OneDiff: A Generalist Model for Image Difference Captioning

Erdong Hu,Longteng Guo,Tongtian Yue,Zijia Zhao,Shuning Xue,Jing Liu
2024-07-16
Abstract:In computer vision, Image Difference Captioning (IDC) is crucial for accurately describing variations between closely related images. Traditional IDC methods often rely on specialist models, which restrict their applicability across varied contexts. This paper introduces the OneDiff model, a novel generalist approach that utilizes a robust vision-language model architecture, integrating a siamese image encoder with a Visual Delta Module. This innovative configuration allows for the precise detection and articulation of fine-grained differences between image pairs. OneDiff is trained through a dual-phase strategy, encompassing Coupled Sample Training and multi-task learning across a diverse array of data types, supported by our newly developed DiffCap Dataset. This dataset merges real-world and synthetic data, enhancing the training process and bolstering the model's robustness. Extensive testing on diverse IDC benchmarks, such as Spot-the-Diff, CLEVR-Change, and Birds-to-Words, shows that OneDiff consistently outperforms existing state-of-the-art models in accuracy and adaptability, achieving improvements of up to 85\% CIDEr points in average. By setting a new benchmark in IDC, OneDiff paves the way for more versatile and effective applications in detecting and describing visual differences. The code, models, and data will be made publicly available.
Computer Vision and Pattern Recognition,Multimedia
What problem does this paper attempt to address?

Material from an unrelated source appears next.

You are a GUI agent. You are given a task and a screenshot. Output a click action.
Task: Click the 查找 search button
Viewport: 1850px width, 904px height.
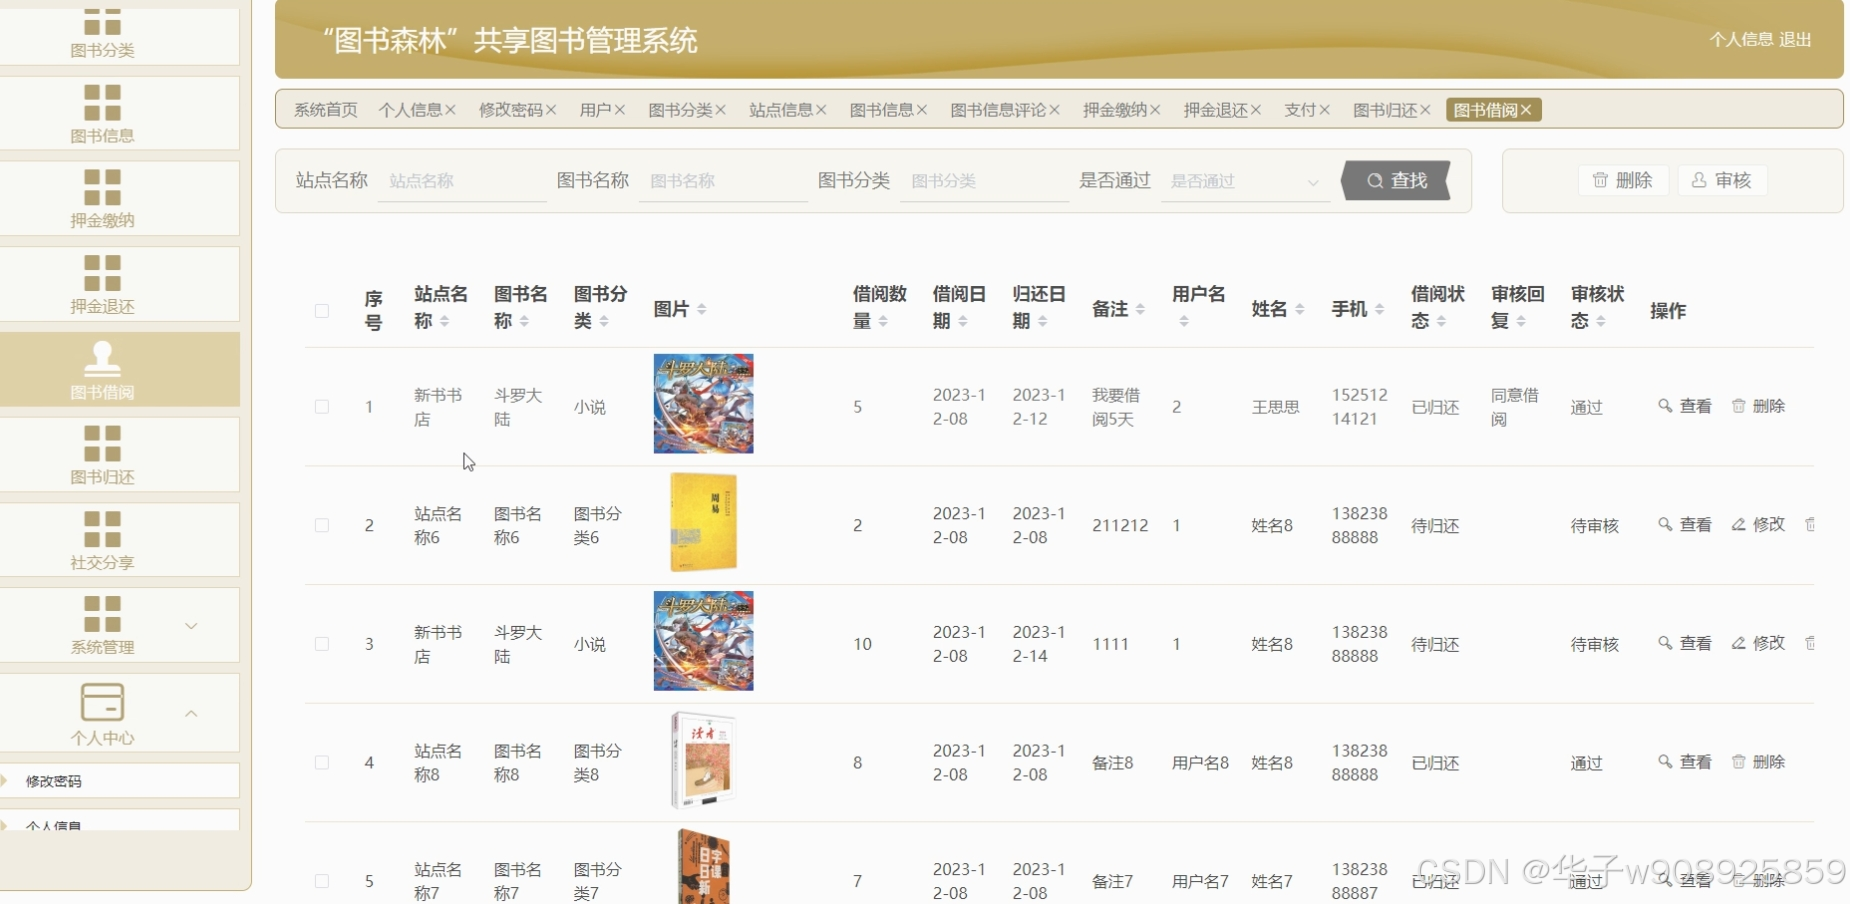(1396, 181)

### What problems does this paper attempt to solve? This paper aims to solve several key problems in the Image Difference Captioning (IDC) task. Specifically, existing IDC methods usually rely on specialized models. Although these models perform well in specific scenarios, they lack the flexibility and generalization ability across different datasets and tasks. This limits their wide use in practical applications. #### Main problems include: 1. **Lack of generality**: - Most existing IDC methods focus on specific scenarios or tasks and are difficult to adapt to diverse application scenarios. For example, in the fields of medical images, environmental monitoring, and manufacturing quality control, a general - purpose model that can handle various subtle changes is required. 2. **Insufficient detail capture**: - Accurately describing the subtle differences between image pairs (such as changes in bird feathers, minor alterations in manufacturing parts, etc.) is a key challenge in the IDC task. Existing methods are insufficient in capturing these fine - grained differences. 3. **Scarcity of training data**: - High - quality IDC - labeled data is both expensive and time - consuming, resulting in the scarcity of training data. This poses an obstacle to model training and performance improvement. 4. **Difficulty in cross - modal alignment**: - Establishing an effective alignment relationship between visual and linguistic modalities is crucial for accurately describing image differences. Existing methods are not yet mature in this regard. To solve these problems, the paper proposes a new general - purpose model - OneDiff. This model addresses the above challenges in the following ways: - **Introducing the Visual Delta Module**: It is used to capture the fine - grained differences between image pairs. - **Adopting a two - stage training strategy**: Including Coupled Sample Training and multi - task learning to enhance the model's cross - modal alignment ability and generalization ability. - **Constructing the DiffCap dataset**: Integrating real - world and synthetic data to provide rich training samples and overcome the data scarcity problem. Through these innovations, OneDiff not only significantly outperforms existing methods in multiple IDC benchmark tests but also demonstrates its strong adaptability and efficiency in different tasks.